Samsung Fashion America, one of five global apparel branches of the Korean electronics titan, has been offering select contemporary brands a complete package of services, including financing, manufacturing and distribution, in exchange for a percentage of sales.

“They’re looking to get involved with more contemporary labels to expand their horizon,” noted Walter Baker, owner of Walter Baker White Label and W118 by Walter Baker. “It seemed like a really good situation for me, and sure enough, it has been. They’ve given me the ability to rock ’n’ roll.”

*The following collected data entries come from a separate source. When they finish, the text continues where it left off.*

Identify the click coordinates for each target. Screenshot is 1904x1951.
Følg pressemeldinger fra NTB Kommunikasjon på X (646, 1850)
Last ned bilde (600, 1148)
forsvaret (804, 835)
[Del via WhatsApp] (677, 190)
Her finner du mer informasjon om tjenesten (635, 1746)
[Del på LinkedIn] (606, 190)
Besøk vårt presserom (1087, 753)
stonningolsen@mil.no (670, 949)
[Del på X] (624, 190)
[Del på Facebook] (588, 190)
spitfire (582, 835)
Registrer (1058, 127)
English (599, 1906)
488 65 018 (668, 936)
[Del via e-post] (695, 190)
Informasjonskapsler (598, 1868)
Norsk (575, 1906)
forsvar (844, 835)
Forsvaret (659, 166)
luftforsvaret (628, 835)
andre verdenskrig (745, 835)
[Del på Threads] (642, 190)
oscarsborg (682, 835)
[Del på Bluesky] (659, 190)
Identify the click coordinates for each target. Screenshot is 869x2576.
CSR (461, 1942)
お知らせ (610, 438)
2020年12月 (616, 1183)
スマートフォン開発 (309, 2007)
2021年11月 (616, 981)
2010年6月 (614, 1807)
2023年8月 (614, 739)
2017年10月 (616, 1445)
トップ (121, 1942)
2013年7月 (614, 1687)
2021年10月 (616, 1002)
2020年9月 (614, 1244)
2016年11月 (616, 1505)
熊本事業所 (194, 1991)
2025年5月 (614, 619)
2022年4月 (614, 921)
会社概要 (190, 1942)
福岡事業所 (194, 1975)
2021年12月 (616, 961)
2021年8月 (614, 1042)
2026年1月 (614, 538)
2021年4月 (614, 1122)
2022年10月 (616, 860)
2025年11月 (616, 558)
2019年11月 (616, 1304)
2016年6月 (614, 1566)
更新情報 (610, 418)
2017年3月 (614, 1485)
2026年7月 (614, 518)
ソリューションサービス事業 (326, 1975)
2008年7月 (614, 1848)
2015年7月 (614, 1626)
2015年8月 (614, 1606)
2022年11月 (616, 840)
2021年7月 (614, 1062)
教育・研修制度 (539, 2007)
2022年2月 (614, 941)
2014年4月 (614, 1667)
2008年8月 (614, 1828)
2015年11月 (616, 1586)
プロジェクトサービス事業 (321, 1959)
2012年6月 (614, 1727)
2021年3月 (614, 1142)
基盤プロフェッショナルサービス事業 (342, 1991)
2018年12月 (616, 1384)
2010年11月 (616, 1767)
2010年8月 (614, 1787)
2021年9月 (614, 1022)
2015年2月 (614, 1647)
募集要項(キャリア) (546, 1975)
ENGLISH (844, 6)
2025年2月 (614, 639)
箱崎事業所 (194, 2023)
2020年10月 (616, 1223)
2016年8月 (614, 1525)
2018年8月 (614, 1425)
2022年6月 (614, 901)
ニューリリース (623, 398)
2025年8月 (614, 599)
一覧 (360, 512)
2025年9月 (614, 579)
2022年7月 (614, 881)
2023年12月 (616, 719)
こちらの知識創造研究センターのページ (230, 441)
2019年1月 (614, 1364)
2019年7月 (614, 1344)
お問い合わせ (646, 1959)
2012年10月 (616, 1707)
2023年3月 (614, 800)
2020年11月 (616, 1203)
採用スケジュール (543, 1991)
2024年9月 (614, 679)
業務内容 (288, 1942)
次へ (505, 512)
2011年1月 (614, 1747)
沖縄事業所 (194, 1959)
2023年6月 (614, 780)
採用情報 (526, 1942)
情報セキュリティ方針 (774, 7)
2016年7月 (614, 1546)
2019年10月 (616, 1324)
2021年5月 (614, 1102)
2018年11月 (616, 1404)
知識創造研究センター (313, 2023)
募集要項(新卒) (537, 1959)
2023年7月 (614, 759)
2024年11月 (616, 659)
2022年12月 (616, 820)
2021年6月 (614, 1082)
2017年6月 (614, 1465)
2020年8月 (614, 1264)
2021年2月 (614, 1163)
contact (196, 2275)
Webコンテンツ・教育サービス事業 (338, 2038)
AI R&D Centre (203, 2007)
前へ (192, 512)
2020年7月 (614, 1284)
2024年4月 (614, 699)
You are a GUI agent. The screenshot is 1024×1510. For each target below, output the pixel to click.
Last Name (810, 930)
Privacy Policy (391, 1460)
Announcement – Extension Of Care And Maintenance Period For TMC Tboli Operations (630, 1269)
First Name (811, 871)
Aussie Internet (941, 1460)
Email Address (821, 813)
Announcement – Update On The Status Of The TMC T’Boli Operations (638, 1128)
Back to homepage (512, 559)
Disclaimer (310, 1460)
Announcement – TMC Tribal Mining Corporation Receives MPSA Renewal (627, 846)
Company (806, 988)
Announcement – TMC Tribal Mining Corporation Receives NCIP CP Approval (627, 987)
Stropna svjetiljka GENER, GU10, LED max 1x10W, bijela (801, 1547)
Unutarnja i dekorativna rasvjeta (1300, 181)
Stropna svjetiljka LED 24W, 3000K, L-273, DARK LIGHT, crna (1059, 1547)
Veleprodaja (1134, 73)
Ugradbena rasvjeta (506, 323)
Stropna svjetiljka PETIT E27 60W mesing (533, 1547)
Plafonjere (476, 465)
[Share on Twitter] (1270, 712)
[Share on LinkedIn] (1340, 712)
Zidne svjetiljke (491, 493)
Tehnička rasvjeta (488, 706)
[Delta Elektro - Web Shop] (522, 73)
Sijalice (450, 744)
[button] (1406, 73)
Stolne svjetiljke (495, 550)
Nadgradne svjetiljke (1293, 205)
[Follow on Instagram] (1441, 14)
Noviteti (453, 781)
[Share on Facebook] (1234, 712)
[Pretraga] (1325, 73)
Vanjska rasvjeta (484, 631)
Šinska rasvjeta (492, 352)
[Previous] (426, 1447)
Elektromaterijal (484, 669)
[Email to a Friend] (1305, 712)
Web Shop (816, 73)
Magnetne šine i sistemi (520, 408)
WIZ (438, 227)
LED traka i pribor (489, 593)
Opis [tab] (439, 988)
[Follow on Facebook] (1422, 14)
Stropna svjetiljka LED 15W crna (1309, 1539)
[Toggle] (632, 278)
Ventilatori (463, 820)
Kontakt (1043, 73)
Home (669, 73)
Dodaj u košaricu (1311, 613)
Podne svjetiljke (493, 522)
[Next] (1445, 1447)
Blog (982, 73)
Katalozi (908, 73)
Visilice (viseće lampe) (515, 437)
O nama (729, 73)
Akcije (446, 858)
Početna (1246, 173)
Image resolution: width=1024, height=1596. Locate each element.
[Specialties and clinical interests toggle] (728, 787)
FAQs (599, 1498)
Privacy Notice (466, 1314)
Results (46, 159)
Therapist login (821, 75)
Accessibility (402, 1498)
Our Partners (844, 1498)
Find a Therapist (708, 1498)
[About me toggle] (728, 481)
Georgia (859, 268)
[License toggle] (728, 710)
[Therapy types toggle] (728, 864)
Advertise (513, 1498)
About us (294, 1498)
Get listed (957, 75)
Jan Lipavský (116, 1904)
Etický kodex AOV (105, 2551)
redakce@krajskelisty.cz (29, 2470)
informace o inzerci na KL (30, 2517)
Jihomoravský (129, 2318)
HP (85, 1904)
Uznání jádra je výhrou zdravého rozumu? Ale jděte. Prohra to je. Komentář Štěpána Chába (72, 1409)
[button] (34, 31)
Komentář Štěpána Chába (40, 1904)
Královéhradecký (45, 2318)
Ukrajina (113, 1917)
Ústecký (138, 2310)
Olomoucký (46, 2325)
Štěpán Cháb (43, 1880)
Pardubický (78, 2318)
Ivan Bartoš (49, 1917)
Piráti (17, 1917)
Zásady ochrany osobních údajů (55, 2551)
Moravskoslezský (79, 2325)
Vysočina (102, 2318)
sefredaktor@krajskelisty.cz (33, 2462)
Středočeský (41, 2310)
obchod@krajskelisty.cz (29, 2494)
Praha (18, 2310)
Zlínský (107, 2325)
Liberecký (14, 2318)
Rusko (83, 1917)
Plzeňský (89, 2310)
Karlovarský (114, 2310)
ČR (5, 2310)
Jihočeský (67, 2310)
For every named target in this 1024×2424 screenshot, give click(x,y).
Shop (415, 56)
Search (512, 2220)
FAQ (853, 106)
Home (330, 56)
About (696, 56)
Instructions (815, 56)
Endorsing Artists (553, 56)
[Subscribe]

Since Baker began working with Samsung in August, sales have tripled and are projected at $25 million this year, he said. Two thirds of the business is W118, which typically retails between $100 and $300, and the remainder is White Label, which offers more luxurious fabrics and sells for $400 to $800. Offering coats, dresses and sportswear, W118 is sold by Macy’s, Neiman Marcus Cusp and others.

Baker, who dresses head-to-toe in Rick Owens and entered fashion in 1991 because it was “more fun” than his career in finance and accounting, notes the industry is “a tough business with so many variables.” He’s now planning to add bags, jewelry and, eventually, branded stores.

“Samsung provides financing, factories in the Far East, freight forwarding, warehousing, shipping, accounts receivable — everything,” Baker noted. “They’re really efficient, and it’s very economical because the more companies doing it, the lower the price goes. It saves me an incredible amount of work so I can spend more time on merchandising.”

Over the past five years, Samsung has developed a similar relationship with six other contemporary brands including BB Dakota and hopes to add two or three more this year, according to YooSun Min, manager of Fashion Two at Samsung. She contacted Baker after his coats caught her eye.

“We partner with new or up-and-coming contemporary brands that are in need,” Min said. “Contemporary is not necessarily the only thing we’re looking into, but it’s the fastest-growing in the fashion industry, so we’re looking at it a lot.”

Samsung is also working with about 13 labels in addition to Fashion Two’s seven contemporary brands and “all our business models are the same,” Min said. She declined to reveal the companies.

“We have the manpower to build a better system,” Min asserted. “It’s a lot stronger than if Walter was to be on his own.”

Samsung has a significant apparel business in Korea and Asia led by Bean Pole, a fast-fashion label for men and women launched in 1989 and inspired by classic British style.